Presentation (Lavy 2009)

  • Symptoms may develop acutely or progressively over time
  • Symptoms
    • Back pain
    • Sciatica
      • Seen in up to 97% of patients (Korse 2017)
      • Bilateral leg pain and/or weakness common
    • Change in sensation in the lower extremities
    • Bladder dysfunction (retention and/or incontinence) – up to 92% (Korse 2017)
      • Disruption of autonomic innervation leads to retention and overflow incontinence
    • Bowel dysfunction (constipation and/or incontinence) – up to 74% (Korse 2017)
    • Decreased sensation in the perianal area – up to 93% (Korse 2017)
    • Sexual dysfunction (i.e. impotence)

      Saddle Anesthesia

  • Physical Exam
    • Lower extremity weakness, numbness or paresthesias (usually bilateral)
    • Decreased or absent lower extremity reflexes
    • Hypotonia/atrophy of the lower extremities (in chronic presentations)
    • Urinary retention (increased post void residual)
    • Saddle anesthesia: Reduced or absent sensation in the perineal area (S2-S4 innervation)
    • Decreased or absent rectal tone

Differential Diagnosis (non-compressive causes of spinal cord dysfunction)

  • Multiple Sclerosis
  • Transverse Myelitis
  • Myelopathies (e.g. HIV related)
  • Spinal cord infarction
  • Spinal AVM
  • Syringomyelia

Lumbar Disc Herniation (Case courtesy of A.Prof Frank Gaillard, From the case rID: 6754)

ED Evaluation and Management

  • Imaging
    • Bladder US
      • Normal post-void residual (PVR) < 50 ml (may be up to 100 ml in patients > 65 years)
      • PVR = 0.5 X AP diameter X lateral diameter X sagittal diameter of the bladder
    • Plain X-rays and CT scans can show bone and soft tissue abnormalities but not spinal cord abnormalities
    • CT Myelogram
      • Allows for visualization of the spinal cord and associated abnormalities
      • Requires spinal tap followed by injection of contrast. This limits it’s utility
      • Can be used for patients who have contraindications for MRI or when MRI unavailable
    • MRI
      • Imaging modality of choice for cauda equine syndrome
      • Image types: Obtain sagittal and axial T1 and T2 sequences
  • Neurosurgical or orthopedic consultation for emergency surgery
    • Surgery should be performed within 24 hours to increase the chance of better outcomes (Todd 2005)
    • The presence of urinary retention/incontinence at presentation is a predictor of poor outcomes

Traumatic Burst Fracture (Case courtesy of Dr Ian Bickle, From the case rID: 25701)

Take Home Points

  • Cauda equina syndrome is a rare emergency with devastating consequences
  • Early recognition is paramount as the presence of bladder dysfunction portends bad functional outcomes
  • The presence of bilateral lower extremity weakness or sensory changes should alert clinicians to the diagnosis.

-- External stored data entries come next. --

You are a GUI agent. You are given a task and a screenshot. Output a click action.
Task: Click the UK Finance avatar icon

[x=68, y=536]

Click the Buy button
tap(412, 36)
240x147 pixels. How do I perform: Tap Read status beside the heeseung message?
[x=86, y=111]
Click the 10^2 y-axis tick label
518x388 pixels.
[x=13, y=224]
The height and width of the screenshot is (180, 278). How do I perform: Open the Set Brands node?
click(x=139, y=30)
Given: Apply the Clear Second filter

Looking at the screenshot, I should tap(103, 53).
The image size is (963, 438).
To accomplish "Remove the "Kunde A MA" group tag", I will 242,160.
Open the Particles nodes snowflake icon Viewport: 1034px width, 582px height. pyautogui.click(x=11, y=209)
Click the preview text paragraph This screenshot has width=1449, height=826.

Saddle anesthesia (or change in sensation) and any bladder/bowel changes in function should also raise suspicion for the disorder
  • MRI is the diagnostic modality of choice though CT myelogram can be performed if necessary
  • Prompt surgical consultation is mandatory for all patients with cauda equina syndrome regardless of symptoms at presentation

Read More

EM Cases: Best Case Ever 11: Cauda Equina Syndrome

OrthoBullets: Cauda Equina Syndrome

Radiopaedia: Cauda Equina Syndrome

Perron AD, Huff JS: Spinal Cord Disorders, in Marx JA, Hockberger RS, Walls RM, et al (eds): Rosen’s Emergency Medicine: Concepts and Clinical Practice, ed 8. St. Louis, Mosby, Inc., 2010, (Ch) 106: p 1419-30.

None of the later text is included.